Torino tra sviluppo passato e crisi recente – R. Valente

Primo Incontro di Studio del sedicesimo ciclo promosso dall’Associazione Culturale Il Laboratorio sul tema Torino tra sviluppo passato e crisi recente, condotto da Renato Valente, a lungo amministratore locale della città.
Il relatore segue come traccia il suo libro In cammino… con nonni e nipoti…, trasformando l’occasione in un prolungato excursus attraverso cinquant’anni di partecipazione alla vita pubblica da consigliere comunale assurto, ad un certo punto, alla carica di assessore al bilancio della città di Torino.
E qui si coglie subito il taglio della serata e del personaggio.
In evidenza, l’amministratore scrupoloso che corre a Londra per stipulare mutui decisivi per una città trovatasi a far fronte alla più grande immigrazione mai verificatasi sul suo territorio, nel momento in cui tutto veniva ad essere insufficiente: dalle infrastrutture alle scuole.
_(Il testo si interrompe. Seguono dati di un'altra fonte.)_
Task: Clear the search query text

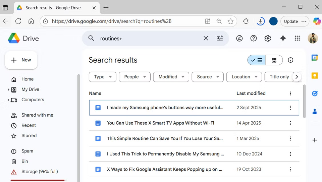Action: 206,39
Mancavano le case. I trasporti necessitavano di nuovi mezzi per coprire un territorio urbano ampliatosi a dismisura.
Ce la fa.
Torna a casa con le risorse, reperite sul mercato, indispensabili a non far soffocare Torino.
Tra mille difficoltà e polemiche, con un’opposizione comunista che sapeva fare il suo mestiere, avvantaggiata da una condizione obiettivamente difficile.
A fare da bussola, anche di fronte alle scelte più complicate, il senso della famiglia, l’esperienza della Resistenza e l’ispirazione cristiana nell’agire in politica che gli permette di compiere sino in fondo la sua parte.
Questo rappresenta il punto più delicato dell’impegno pubblico, anche se, per esempio, le deleghe al decentramento e l’incarico di capo-gruppo Dc in consiglio comunale sono altri due aspetti di una militanza politica assai prolungata.
C’erano ad ascoltarlo alcuni ex consiglieri della Sala Rossa, anche della parte avversa.
Segno che la stima ed il rispetto hanno superato, non solo ora, l’appartenenza e le facili polemiche.
Ma il libro è anche altro.
I numerosi figli, una giovinezza intensa funestata dalla guerra, l’impegno di medico, mai abbandonato anche quando le riunioni al partito o in comune duravano sino a notte fonda.
Un quadro esemplare a livello umano, professionale e politico.